Programming with locks remains challenging despite years of research into concurrency primitives and parallelism. It is often best to conceal locks within higher-level constructs like synchronized queues, although xv6 does not do this. If you program with locks, it is wise to use a tool that attempts to identify races, because it is easy to miss an invariant that requires a lock.

Most operating systems support POSIX threads (Pthreads), which allow a user process to have several threads running concurrently on different CPUs. Pthreads has support for user-level locks, barriers, etc. Pthreads also allows a programmer to optionally specify that a lock should be re-entrant.

Supporting Pthreads at user level requires support from the operating system. For example, it should be the case that if one pthread blocks in a system call, another pthread of the same process should be able to run on that CPU. As another example, if a pthread changes its process’s address space (e.g., maps or unmaps memory), the kernel must arrange that other CPUs that run threads of the same process update their hardware page tables to reflect the change in the address space.

It is possible to implement locks without atomic instructions [7], but it is expensive, and most operating systems use atomic instructions.

Locks can be expensive if many CPUs try to acquire the same lock at the same time. If one CPU has a lock cached in its local cache, and another CPU must acquire the lock, then the atomic instruction to update the cache line that holds the lock must move the line from the one CPU’s cache to the other CPU’s cache, and perhaps invalidate any other copies of the cache line. Fetching a cache line from another CPU’s cache can be orders of magnitude more expensive than fetching a line from a local cache.

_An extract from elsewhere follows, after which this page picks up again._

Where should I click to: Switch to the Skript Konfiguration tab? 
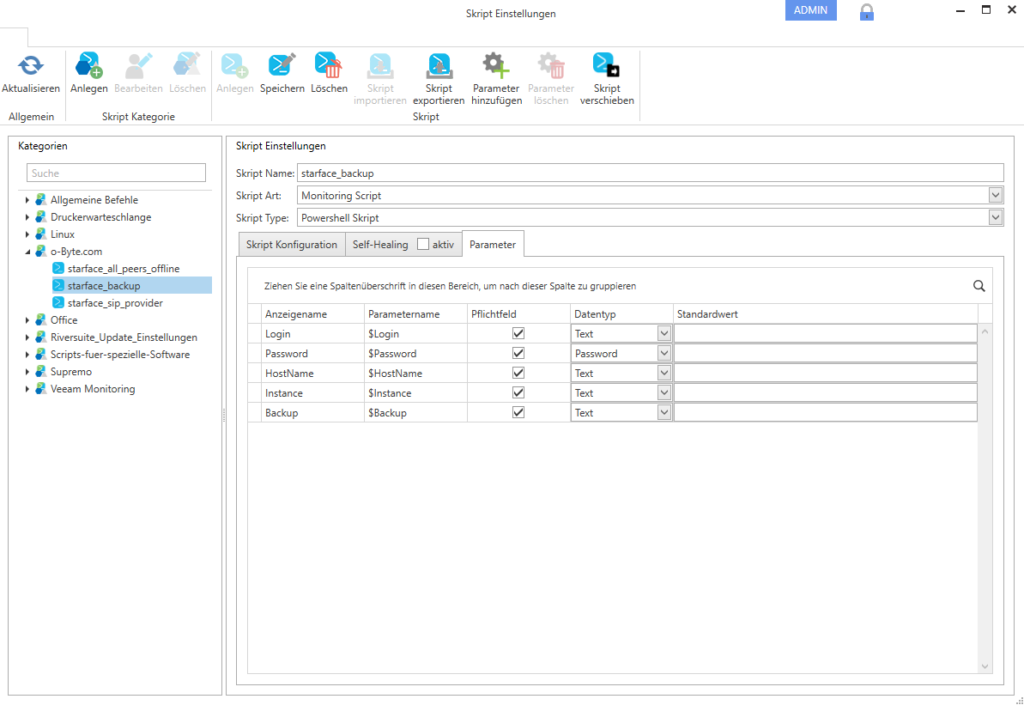pos(292,245)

To avoid the expenses associated with locks, many operating systems use lock-free data structures and algorithms [3, 10]. For example, it is possible to implement a linked list like the one in the beginning of the chapter that requires no locks during list searches, and one atomic instruction to insert an item in a list. Lock-free programming is more complicated, however, than programming locks; for example, one must worry about instruction and memory reordering. Programming with locks is already hard, so xv6 avoids the additional complexity of lock-free programming.